Work required
The answer must be every line from the entries below that contains "axis".

Stored records
▬▬▬▬▬▬
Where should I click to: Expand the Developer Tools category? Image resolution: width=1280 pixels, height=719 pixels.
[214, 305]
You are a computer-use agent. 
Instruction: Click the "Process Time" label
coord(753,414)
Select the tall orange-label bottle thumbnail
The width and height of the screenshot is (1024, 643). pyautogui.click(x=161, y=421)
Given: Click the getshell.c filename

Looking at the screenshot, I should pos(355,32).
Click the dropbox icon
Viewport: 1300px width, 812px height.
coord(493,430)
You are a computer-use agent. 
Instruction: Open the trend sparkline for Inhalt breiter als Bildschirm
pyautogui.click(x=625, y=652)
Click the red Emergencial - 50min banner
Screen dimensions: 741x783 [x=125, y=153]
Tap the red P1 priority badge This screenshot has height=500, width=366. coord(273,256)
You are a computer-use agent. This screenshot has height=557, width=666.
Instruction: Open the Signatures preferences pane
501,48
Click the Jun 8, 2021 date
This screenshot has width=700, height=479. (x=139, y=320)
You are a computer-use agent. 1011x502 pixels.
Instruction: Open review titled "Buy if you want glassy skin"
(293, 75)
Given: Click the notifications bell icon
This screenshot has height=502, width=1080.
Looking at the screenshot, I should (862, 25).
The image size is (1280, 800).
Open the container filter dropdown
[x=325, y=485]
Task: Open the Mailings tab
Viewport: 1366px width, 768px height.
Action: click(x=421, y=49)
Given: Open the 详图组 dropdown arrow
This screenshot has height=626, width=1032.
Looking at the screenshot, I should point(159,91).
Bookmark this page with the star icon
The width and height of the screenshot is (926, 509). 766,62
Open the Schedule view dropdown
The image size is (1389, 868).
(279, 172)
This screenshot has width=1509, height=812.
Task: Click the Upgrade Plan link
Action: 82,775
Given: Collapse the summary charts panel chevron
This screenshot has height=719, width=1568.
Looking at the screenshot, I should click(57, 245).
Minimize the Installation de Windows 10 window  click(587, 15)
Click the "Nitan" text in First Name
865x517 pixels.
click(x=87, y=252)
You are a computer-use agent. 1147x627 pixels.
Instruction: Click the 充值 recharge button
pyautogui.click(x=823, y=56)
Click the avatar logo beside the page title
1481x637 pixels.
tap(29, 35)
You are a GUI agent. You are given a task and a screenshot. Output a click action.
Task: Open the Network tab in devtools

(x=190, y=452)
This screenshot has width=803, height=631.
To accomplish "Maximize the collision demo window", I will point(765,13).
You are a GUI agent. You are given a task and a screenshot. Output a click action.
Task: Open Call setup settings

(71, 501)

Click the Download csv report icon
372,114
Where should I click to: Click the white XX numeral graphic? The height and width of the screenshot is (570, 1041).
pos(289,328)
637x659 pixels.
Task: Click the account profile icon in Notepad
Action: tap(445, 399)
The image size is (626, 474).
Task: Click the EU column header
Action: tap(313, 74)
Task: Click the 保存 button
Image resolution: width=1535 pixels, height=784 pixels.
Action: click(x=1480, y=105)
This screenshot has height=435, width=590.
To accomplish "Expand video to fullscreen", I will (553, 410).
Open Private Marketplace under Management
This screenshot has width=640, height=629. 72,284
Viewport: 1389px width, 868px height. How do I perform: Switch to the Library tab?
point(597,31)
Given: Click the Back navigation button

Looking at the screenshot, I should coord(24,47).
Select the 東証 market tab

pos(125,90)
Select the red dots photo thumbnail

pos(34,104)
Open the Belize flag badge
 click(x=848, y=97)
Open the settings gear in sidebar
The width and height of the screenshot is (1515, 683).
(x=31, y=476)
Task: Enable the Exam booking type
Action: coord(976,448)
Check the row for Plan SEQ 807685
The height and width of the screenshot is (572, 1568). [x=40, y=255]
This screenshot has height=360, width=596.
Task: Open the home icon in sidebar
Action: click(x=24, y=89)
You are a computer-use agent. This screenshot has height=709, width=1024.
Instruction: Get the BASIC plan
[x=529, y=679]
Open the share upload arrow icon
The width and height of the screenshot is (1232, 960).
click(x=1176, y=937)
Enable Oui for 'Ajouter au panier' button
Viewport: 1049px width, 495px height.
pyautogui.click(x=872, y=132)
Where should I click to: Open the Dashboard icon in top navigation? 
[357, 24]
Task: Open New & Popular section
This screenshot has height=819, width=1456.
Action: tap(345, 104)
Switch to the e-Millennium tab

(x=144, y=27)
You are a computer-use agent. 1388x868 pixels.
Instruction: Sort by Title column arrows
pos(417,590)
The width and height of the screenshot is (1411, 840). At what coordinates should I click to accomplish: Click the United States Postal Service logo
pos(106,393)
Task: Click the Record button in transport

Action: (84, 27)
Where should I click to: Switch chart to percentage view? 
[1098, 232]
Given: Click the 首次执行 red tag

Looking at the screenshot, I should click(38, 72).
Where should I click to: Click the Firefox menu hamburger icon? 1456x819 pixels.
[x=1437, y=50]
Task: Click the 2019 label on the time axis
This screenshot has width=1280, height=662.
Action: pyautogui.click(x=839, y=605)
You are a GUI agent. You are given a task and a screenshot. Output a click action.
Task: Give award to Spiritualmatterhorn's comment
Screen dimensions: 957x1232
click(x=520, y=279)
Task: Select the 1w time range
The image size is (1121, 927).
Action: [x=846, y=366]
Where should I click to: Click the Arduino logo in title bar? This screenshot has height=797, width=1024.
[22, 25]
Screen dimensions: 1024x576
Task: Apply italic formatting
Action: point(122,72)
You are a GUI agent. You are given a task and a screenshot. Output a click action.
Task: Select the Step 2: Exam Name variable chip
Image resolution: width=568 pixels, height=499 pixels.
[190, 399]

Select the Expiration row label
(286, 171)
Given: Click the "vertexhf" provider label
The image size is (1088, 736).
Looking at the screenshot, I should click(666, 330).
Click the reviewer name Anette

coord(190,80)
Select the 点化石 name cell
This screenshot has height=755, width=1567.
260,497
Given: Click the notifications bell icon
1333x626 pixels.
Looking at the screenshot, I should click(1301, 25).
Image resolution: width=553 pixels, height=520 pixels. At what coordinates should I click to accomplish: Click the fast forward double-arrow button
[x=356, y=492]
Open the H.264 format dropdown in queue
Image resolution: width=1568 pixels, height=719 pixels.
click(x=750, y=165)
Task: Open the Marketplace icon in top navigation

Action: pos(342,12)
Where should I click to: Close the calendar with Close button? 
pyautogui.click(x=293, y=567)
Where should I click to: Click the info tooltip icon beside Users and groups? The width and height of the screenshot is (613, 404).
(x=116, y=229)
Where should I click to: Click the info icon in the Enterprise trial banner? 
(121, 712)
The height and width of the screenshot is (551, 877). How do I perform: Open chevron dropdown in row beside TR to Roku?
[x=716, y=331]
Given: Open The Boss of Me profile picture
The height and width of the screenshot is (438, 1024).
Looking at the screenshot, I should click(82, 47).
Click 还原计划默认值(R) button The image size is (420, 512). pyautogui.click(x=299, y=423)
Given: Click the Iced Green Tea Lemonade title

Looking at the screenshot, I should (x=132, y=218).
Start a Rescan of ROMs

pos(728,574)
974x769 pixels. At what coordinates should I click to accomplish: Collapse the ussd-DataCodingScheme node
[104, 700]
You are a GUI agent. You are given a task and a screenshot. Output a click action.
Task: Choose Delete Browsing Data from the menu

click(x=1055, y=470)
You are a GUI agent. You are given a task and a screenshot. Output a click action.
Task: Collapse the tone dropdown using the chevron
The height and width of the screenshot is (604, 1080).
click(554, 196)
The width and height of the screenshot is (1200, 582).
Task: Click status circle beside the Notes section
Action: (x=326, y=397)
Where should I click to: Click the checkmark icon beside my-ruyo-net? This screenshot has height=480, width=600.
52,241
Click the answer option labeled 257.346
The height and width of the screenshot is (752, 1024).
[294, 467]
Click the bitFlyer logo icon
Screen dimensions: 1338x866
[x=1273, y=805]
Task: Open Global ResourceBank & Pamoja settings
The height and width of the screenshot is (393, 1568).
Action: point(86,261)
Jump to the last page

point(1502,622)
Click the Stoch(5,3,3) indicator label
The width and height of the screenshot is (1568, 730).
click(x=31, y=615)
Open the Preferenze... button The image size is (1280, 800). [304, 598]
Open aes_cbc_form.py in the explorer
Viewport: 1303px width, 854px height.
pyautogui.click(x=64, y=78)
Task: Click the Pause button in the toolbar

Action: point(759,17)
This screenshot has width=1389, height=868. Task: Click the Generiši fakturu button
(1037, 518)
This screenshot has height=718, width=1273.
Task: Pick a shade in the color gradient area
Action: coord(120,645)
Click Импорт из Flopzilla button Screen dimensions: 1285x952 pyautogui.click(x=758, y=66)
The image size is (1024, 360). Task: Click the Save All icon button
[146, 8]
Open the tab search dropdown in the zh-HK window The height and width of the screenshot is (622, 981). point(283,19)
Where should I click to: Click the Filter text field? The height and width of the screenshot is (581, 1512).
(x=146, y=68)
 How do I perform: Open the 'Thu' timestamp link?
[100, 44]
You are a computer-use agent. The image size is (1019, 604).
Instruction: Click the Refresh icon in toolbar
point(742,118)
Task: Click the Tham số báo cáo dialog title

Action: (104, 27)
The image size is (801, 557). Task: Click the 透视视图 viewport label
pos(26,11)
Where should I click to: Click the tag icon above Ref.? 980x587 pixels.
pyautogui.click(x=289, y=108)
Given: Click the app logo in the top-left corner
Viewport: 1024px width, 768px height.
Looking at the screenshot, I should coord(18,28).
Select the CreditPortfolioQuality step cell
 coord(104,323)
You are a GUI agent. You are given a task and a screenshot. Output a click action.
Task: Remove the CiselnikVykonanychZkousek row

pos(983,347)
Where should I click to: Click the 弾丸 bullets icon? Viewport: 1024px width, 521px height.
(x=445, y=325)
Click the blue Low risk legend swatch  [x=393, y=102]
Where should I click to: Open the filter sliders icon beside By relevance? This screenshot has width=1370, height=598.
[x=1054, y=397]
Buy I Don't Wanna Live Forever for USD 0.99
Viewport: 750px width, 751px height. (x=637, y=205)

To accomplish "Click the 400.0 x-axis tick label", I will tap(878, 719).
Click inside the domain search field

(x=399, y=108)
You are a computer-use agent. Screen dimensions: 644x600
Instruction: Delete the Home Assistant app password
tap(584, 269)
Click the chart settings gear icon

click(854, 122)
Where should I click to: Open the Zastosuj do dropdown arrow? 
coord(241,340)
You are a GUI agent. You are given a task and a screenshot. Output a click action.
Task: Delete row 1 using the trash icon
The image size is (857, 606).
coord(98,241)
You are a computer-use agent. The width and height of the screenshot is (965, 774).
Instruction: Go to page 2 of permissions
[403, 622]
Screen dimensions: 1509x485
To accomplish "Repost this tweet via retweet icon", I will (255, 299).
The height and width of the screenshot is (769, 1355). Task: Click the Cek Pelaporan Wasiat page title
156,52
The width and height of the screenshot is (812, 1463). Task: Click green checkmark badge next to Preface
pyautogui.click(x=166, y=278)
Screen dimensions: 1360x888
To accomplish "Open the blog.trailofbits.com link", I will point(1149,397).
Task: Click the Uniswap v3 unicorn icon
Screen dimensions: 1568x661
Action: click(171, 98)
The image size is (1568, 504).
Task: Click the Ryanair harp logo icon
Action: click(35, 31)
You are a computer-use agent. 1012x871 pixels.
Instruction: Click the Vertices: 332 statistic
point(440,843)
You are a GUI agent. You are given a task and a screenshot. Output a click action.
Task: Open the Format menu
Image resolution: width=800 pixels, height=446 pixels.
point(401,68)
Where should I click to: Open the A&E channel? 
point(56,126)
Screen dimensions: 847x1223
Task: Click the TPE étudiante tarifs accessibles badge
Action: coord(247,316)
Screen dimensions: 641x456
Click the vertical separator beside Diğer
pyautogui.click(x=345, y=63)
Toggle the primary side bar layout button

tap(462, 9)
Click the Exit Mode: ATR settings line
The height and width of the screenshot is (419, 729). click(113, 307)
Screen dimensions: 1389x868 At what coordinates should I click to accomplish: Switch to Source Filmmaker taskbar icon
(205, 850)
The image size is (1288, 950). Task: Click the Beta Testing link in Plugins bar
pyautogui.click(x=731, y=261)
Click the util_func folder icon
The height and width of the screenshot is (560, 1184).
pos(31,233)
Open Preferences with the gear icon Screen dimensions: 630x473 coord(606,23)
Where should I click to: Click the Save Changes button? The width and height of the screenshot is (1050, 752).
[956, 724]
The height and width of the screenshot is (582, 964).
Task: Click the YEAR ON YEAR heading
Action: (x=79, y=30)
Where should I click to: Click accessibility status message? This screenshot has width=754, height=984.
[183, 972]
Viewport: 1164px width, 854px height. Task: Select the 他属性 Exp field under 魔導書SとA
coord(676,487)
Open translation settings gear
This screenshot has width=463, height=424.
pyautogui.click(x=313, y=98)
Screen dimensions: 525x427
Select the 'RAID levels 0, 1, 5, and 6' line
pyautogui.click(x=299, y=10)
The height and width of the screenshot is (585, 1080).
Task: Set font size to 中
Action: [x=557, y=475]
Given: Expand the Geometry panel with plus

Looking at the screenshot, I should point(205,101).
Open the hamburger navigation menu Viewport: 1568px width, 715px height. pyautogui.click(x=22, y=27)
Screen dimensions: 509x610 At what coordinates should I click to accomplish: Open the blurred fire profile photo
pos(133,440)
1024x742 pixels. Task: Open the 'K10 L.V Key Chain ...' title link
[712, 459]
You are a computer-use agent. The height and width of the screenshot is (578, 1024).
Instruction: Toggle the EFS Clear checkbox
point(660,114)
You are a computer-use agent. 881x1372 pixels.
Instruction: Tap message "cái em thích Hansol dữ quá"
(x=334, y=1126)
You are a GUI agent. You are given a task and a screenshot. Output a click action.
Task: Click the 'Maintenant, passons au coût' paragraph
▬▬▬▬▬▬
Solution to this task
Task: Click the 2019 label on the time axis
To accomplish "Click the 400.0 x-axis tick label", I will tap(878, 719).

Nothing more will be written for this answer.